Mother Teresa’s Faith

A recent book on Mother Teresa, Mother Teresa: Come Be My Light, makes public a huge volume of her intimate correspondence and in it we see what looks like a very intense, fifty-year, struggle with faith and belief.

Again and again, she describes her religious experience as “dry”, “empty”, “lonely”, “torturous”, “dark”, “devoid of all feeling”. During the last half-century of her life, it seems, she was unable to feel or imagine God’s existence.

Many people have been confused and upset by this. How can this be? How can this woman, a paradigm of faith, have experienced such doubts?

And so some are making that judgment that her faith wasn’t real. Their view is that she lived the life of a saint, but died the death of an atheist. For doctrinaire atheists, her confession of doubt is manna from the abyss. Christopher Hitchens, for example, writes: “She was no more exempt from the realization that religion is a human fabrication than any other person, and that her attempted cure was more and more professions of faith could only have deepened the pit that she dug for herself.”

What’s to be said about all of this? Was Mother Teresa an atheist?

Hardly! In a deeper understanding of faith, her doubts and feelings of abandonment are not only explicable, they’re predictable:

What Mother Teresa underwent is called “a dark night of the soul.” This is what Jesus suffered on the cross when he cried out: “My God, my God, why have you forsaken me?” When he uttered those words, he meant them. At that moment, he felt exactly what Mother Teresa felt so acutely for more than fifty years, namely, the sense that God is absent, that God is dead, that there isn’t any God. But this isn’t the absence of faith or the absence of God, it is rather a deeper presence of God, a presence which, precisely because it goes beyond feeling and imagination, can only be felt as an emptiness, nothingness, absence, non-existence.

But how can this make sense? How can faith feel like doubt? How can God’s deeper presence feel like God’s non-existence? And, perhaps more importantly, why? Why would faith work like this?

The literature around the “dark night of the soul” makes this point: Sometimes when we are unable to induce any kind of feeling that God exists, when we are unable to imagine God’s existence, the reason is because God is now coming into our lives in such a way that we cannot manipulate the experience through ego, narcissism, self-advantage, self-glorification, and self-mirroring. This purifies our experience of God because only when all of our own lights are off can we grasp divine light in its purity. Only when we are completely empty of ourselves inside an experience, when our heads and hearts are pumping dry, can God touch us in a way that makes it impossible for us to inject ourselves into the experience, so that we are worshiping God, not ourselves.

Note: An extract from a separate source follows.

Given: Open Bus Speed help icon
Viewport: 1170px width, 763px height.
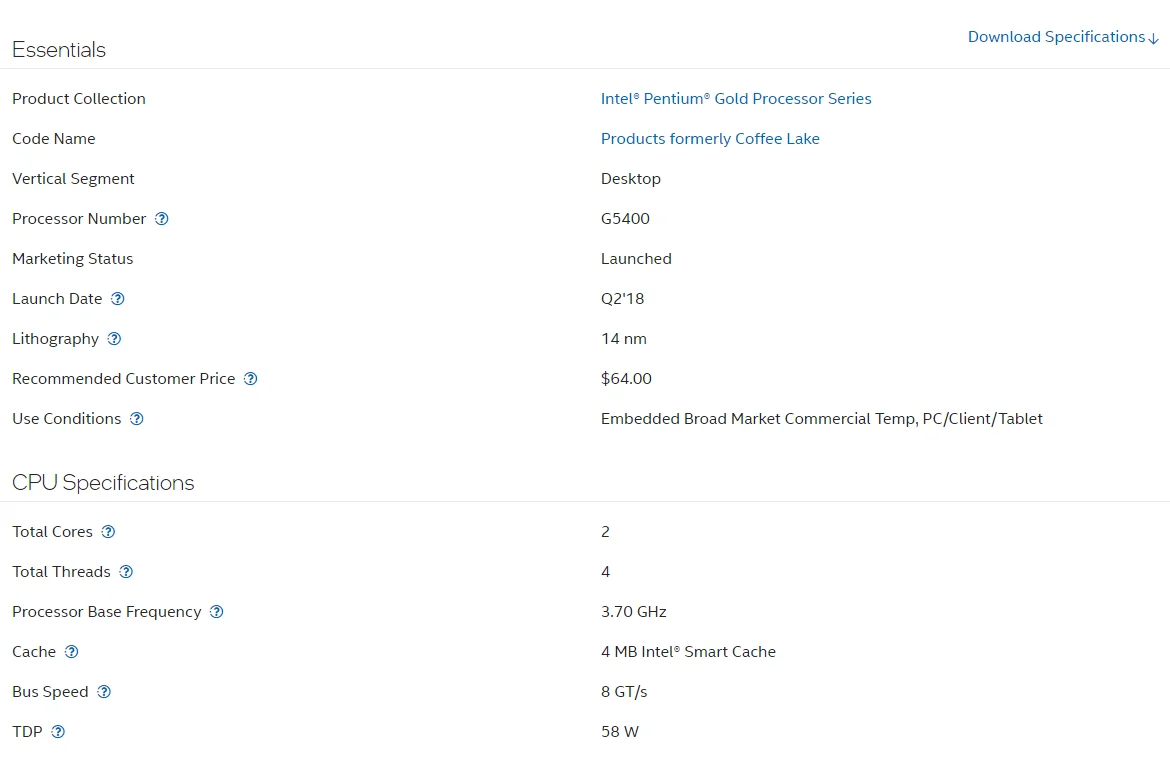Looking at the screenshot, I should [104, 692].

And this is painful. It is experienced precisely as darkness, emptiness, doubt, abandonment. But this is, in fact, “the test” that we pray God to spare us from whenever we pray Matthew’s version of the Lord’s Prayer – “Do not put us to the test.”

Moreover this experience is usually given to those who have the maturity to handle it, spiritual athletes, those who pray for and truly want a searing “purity of heart”, people like Mother Teresa. They ask Jesus to experience and feel everything as he did. He just answers their prayers!

Henri Nouwen, in a book entitled, In Memorium, shares a similar thing about his Mother: She was, he states, the most faith-filled and generous woman he had ever met. So when he stood at her bedside as she was dying he had every right to expect that her death would be a serene witness to a life of deep faith. But what happened, on the surface at least, seemed the exact reverse. She struggled, was seized by doubts, cried out, and died inside a certain darkness. Only later, after prayer and reflection, did this make sense. His mother had prayed her whole life to die like Jesus – and so she did! A common soldier dies without fear, Jesus died afraid.

In a remarkable book, The Crucified God, Jurgens Moltmann writes: “Our faith begins at the point where atheists suppose that it must end. Our faith begins with the bleakness and power which is the night of the cross, abandonment, temptation, and doubt about everything that exists! Our faith must be born where it is abandoned by all tangible reality; it must be born of nothingness, it must taste this nothingness and be given it to taste in a way no philosophy of nihilism can imagine.”

Mother Teresa understood all of this. That is why her seeming doubt did not lead her away from God and her vocation but instead riveted her to it with a depth and purity that, more than anything else, tell us precisely what faith really is.

A Conspiracy Against Interiority

Recently I heard an interview on the radio with an American journalist who had just returned to the USA after living for nearly twelve years in Paris. While living there, his son was born. That child, now nearly ten, had been raised outside of popular culture. His parents, both literary types, didn’t own a television set, listened to classical rather than popular music, weren’t attuned to the sports scene, and their interests and spirits didn’t rise and fall with the ups and downs of the celebrity of the day.

And so when they returned to the USA, their son was very much the outsider to pop culture, unfamiliar with the latest pop stars, game shows, and the like. As his dad was explaining all of this, the interviewer asked him: “Has your son held out against American culture?”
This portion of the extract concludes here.